Your assignment: Below are some records; write them all out again exactly.

START The records

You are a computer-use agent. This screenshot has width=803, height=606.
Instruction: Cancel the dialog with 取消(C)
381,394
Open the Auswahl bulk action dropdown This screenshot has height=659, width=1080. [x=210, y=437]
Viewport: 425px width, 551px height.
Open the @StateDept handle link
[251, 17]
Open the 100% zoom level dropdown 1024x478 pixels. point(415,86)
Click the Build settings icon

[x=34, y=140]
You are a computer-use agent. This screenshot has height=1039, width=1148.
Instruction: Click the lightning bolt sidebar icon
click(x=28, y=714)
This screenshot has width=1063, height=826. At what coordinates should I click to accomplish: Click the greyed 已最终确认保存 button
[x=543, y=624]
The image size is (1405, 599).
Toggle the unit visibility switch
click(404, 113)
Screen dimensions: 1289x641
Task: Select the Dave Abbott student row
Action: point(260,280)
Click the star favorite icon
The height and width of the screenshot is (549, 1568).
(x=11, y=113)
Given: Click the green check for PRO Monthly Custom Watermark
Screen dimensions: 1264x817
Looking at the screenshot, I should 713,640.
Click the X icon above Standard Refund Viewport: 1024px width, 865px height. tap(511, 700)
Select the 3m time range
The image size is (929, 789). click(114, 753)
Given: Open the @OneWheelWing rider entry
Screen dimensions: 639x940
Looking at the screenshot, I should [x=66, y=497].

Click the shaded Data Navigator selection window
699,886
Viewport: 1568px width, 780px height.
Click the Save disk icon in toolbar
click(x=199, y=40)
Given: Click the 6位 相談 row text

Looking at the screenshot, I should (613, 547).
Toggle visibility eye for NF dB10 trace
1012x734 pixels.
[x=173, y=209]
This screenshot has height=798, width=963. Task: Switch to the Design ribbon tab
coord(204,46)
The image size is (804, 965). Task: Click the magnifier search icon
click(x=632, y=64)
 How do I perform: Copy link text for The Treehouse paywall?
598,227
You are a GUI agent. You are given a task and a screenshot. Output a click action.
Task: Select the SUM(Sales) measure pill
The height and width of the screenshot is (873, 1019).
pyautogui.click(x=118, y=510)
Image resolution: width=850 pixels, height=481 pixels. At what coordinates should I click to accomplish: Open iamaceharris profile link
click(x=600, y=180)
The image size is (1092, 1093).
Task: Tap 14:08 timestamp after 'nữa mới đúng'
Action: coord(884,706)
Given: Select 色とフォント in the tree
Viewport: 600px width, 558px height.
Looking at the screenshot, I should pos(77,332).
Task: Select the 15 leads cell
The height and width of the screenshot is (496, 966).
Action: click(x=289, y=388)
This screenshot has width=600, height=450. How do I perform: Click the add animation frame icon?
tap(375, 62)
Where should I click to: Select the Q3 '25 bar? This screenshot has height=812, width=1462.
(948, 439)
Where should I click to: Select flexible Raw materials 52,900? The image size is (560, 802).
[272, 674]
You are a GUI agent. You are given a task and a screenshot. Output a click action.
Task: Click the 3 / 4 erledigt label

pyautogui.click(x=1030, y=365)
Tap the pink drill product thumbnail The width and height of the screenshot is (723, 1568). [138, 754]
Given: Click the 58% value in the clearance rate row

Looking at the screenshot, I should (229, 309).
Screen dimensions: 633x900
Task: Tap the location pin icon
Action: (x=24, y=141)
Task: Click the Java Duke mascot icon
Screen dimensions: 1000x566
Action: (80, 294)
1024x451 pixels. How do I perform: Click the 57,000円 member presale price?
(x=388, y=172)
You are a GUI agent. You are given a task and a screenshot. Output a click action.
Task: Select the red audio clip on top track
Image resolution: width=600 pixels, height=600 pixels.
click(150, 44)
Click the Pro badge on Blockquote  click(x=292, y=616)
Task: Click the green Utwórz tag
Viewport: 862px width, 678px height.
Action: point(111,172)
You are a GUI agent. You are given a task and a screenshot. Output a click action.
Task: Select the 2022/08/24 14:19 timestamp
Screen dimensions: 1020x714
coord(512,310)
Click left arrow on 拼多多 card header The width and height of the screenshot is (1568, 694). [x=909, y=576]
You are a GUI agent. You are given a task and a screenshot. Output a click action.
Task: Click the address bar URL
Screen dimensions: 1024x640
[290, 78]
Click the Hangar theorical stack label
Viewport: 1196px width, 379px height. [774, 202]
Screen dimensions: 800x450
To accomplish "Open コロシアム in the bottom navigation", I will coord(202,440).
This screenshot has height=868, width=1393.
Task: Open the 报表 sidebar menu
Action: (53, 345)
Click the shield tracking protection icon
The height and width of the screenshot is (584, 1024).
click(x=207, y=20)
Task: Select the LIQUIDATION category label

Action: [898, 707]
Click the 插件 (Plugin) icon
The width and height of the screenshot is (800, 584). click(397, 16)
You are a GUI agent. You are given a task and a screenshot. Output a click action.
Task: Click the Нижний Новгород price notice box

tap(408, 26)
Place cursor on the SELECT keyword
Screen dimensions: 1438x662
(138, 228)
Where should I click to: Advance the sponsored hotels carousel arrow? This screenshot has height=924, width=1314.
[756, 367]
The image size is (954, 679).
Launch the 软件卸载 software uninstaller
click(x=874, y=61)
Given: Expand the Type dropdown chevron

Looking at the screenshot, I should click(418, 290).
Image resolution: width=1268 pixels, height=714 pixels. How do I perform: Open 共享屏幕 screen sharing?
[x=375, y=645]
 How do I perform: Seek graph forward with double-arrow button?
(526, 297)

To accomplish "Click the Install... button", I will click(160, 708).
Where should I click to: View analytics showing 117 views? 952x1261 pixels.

END The records

Answer section:
You are a computer-use agent. This screenshot has width=803, height=606.
Instruction: Cancel the dialog with 取消(C)
381,394
Open the Auswahl bulk action dropdown This screenshot has height=659, width=1080. [x=210, y=437]
Viewport: 425px width, 551px height.
Open the @StateDept handle link
[251, 17]
Open the 100% zoom level dropdown 1024x478 pixels. point(415,86)
Click the Build settings icon

[x=34, y=140]
You are a computer-use agent. This screenshot has height=1039, width=1148.
Instruction: Click the lightning bolt sidebar icon
click(x=28, y=714)
This screenshot has width=1063, height=826. At what coordinates should I click to accomplish: Click the greyed 已最终确认保存 button
[x=543, y=624]
The image size is (1405, 599).
Toggle the unit visibility switch
click(404, 113)
Screen dimensions: 1289x641
Task: Select the Dave Abbott student row
Action: point(260,280)
Click the star favorite icon
The height and width of the screenshot is (549, 1568).
(x=11, y=113)
Given: Click the green check for PRO Monthly Custom Watermark
Screen dimensions: 1264x817
Looking at the screenshot, I should 713,640.
Click the X icon above Standard Refund Viewport: 1024px width, 865px height. tap(511, 700)
Select the 3m time range
The image size is (929, 789). click(114, 753)
Given: Open the @OneWheelWing rider entry
Screen dimensions: 639x940
Looking at the screenshot, I should [x=66, y=497].

Click the shaded Data Navigator selection window
699,886
Viewport: 1568px width, 780px height.
Click the Save disk icon in toolbar
click(x=199, y=40)
Given: Click the 6位 相談 row text

Looking at the screenshot, I should (613, 547).
Toggle visibility eye for NF dB10 trace
1012x734 pixels.
[x=173, y=209]
This screenshot has height=798, width=963. Task: Switch to the Design ribbon tab
coord(204,46)
The image size is (804, 965). Task: Click the magnifier search icon
click(x=632, y=64)
 How do I perform: Copy link text for The Treehouse paywall?
598,227
You are a GUI agent. You are given a task and a screenshot. Output a click action.
Task: Select the SUM(Sales) measure pill
The height and width of the screenshot is (873, 1019).
pyautogui.click(x=118, y=510)
Image resolution: width=850 pixels, height=481 pixels. At what coordinates should I click to accomplish: Open iamaceharris profile link
click(x=600, y=180)
The image size is (1092, 1093).
Task: Tap 14:08 timestamp after 'nữa mới đúng'
Action: coord(884,706)
Given: Select 色とフォント in the tree
Viewport: 600px width, 558px height.
Looking at the screenshot, I should pos(77,332).
Task: Select the 15 leads cell
The height and width of the screenshot is (496, 966).
Action: click(x=289, y=388)
This screenshot has width=600, height=450. How do I perform: Click the add animation frame icon?
tap(375, 62)
Where should I click to: Select the Q3 '25 bar? This screenshot has height=812, width=1462.
(948, 439)
Where should I click to: Select flexible Raw materials 52,900? The image size is (560, 802).
[272, 674]
You are a GUI agent. You are given a task and a screenshot. Output a click action.
Task: Click the 3 / 4 erledigt label

pyautogui.click(x=1030, y=365)
Tap the pink drill product thumbnail The width and height of the screenshot is (723, 1568). [138, 754]
Given: Click the 58% value in the clearance rate row

Looking at the screenshot, I should (229, 309).
Screen dimensions: 633x900
Task: Tap the location pin icon
Action: (x=24, y=141)
Task: Click the Java Duke mascot icon
Screen dimensions: 1000x566
Action: (80, 294)
1024x451 pixels. How do I perform: Click the 57,000円 member presale price?
(x=388, y=172)
You are a GUI agent. You are given a task and a screenshot. Output a click action.
Task: Select the red audio clip on top track
Image resolution: width=600 pixels, height=600 pixels.
click(150, 44)
Click the Pro badge on Blockquote  click(x=292, y=616)
Task: Click the green Utwórz tag
Viewport: 862px width, 678px height.
Action: point(111,172)
You are a GUI agent. You are given a task and a screenshot. Output a click action.
Task: Select the 2022/08/24 14:19 timestamp
Screen dimensions: 1020x714
coord(512,310)
Click left arrow on 拼多多 card header The width and height of the screenshot is (1568, 694). [x=909, y=576]
You are a GUI agent. You are given a task and a screenshot. Output a click action.
Task: Click the address bar URL
Screen dimensions: 1024x640
[290, 78]
Click the Hangar theorical stack label
Viewport: 1196px width, 379px height. [774, 202]
Screen dimensions: 800x450
To accomplish "Open コロシアム in the bottom navigation", I will coord(202,440).
This screenshot has height=868, width=1393.
Task: Open the 报表 sidebar menu
Action: (53, 345)
Click the shield tracking protection icon
The height and width of the screenshot is (584, 1024).
click(x=207, y=20)
Task: Select the LIQUIDATION category label

Action: [898, 707]
Click the 插件 (Plugin) icon
The width and height of the screenshot is (800, 584). click(397, 16)
You are a GUI agent. You are given a task and a screenshot. Output a click action.
Task: Click the Нижний Новгород price notice box

tap(408, 26)
Place cursor on the SELECT keyword
Screen dimensions: 1438x662
(138, 228)
Where should I click to: Advance the sponsored hotels carousel arrow? This screenshot has height=924, width=1314.
[756, 367]
The image size is (954, 679).
Launch the 软件卸载 software uninstaller
click(x=874, y=61)
Given: Expand the Type dropdown chevron

Looking at the screenshot, I should click(418, 290).
Image resolution: width=1268 pixels, height=714 pixels. How do I perform: Open 共享屏幕 screen sharing?
[x=375, y=645]
 How do I perform: Seek graph forward with double-arrow button?
(526, 297)

To accomplish "Click the Install... button", I will click(160, 708).
Where should I click to: View analytics showing 117 views? 952x1261 pixels.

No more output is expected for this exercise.